Frontend work added another layer. Before coding, I asked ChatGPT to generate prompts for Vercel’s v0, which created UI components matching my needs. Sometimes I’d take the raw design output as-is; other times I used the screenshots and structure as references in my Cursor prompts. It was fast, iterative, and always aligned with the stack and component library I’d chosen.

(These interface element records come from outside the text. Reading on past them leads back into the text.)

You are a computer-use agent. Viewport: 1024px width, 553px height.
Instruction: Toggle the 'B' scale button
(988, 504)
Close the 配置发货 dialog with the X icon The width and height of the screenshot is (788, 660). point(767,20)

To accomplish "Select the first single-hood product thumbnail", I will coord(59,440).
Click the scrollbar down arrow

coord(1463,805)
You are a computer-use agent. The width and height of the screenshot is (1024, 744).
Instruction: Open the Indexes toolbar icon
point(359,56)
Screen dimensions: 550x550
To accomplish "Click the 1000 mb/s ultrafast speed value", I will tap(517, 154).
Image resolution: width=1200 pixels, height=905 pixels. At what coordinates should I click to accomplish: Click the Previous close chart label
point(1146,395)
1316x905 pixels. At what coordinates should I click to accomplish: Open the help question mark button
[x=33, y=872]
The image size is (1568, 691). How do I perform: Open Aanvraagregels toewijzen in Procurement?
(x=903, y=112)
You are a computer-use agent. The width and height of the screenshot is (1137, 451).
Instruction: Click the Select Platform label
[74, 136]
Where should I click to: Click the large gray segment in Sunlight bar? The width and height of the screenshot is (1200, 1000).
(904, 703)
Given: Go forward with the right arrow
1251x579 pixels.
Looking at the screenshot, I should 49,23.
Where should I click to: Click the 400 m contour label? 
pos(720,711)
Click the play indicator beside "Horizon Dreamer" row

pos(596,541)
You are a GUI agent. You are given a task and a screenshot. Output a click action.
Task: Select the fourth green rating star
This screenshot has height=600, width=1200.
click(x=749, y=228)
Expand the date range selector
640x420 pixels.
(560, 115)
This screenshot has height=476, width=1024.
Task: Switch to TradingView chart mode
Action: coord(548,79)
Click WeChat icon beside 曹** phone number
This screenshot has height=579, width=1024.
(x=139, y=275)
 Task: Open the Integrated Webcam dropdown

The end result? A project built systematically, with each feature distilled down to a clear, testable unit of work — and a dev experience that felt more like orchestration than brute-force building.

Problems

Deploying without platform-as-a-service

Most indie devs default to Vercel, Railway, or Coolify. I wanted the opposite: total ownership. I run a single VPS and use Docker + GitHub Actions for zero-downtime deployments. All containers run behind a central nginx reverse proxy, with logs, environment separation, and HTTPS managed via compose.

Managing background tasks

Subtitle translations happen in the background. I used NestJS with BullMQ for job orchestration, Redis for state tracking, and a dedicated worker process to run translations. Jobs are resilient (retries, backoff, timeout-aware), and once completed, a zip job collects results for the user. Bull Board provides a live UI for monitoring.

Nightly cleanup & job lifecycle

Users don't need long-term storage. I added a scheduled task (NestJS cron) to run every night, deleting old uploads and zip files based on a deletionDate column in Postgres. Redis keys for those batches are also cleaned. This avoids disk bloat while keeping historical data for analytics.

SSL and multi-app reverse proxy

I configured nginx and letsencrypt-nginx-proxy-companion to act as aroot reverse proxy across all my apps — each deployed as a container with its own domain/subdomain. New apps get auto-generated SSL certs and routing with zero config.

What did I learned ?

  • 1. Don’t over‑tool: This stack was deliberately minimal. React + Nest + Redis + Docker covered 100% of use cases with zero vendor lock-in.
  • 2. Prompting is the new scaffolding: With AI and Cursor, well-structured prompts replaced boilerplate and doc-switching.
  • 3. Infra still matters: Running my own VPS taught me more than any PaaS ever could: from nginx config and cert rotation to worker orchestration and job queues.
  • 4. You can build prod-ready SaaS fast, solo: Titro wasn’t a weekend hack. It has auth, queues, payments, dashboards, and robust cleanup. And yet, it shipped in days.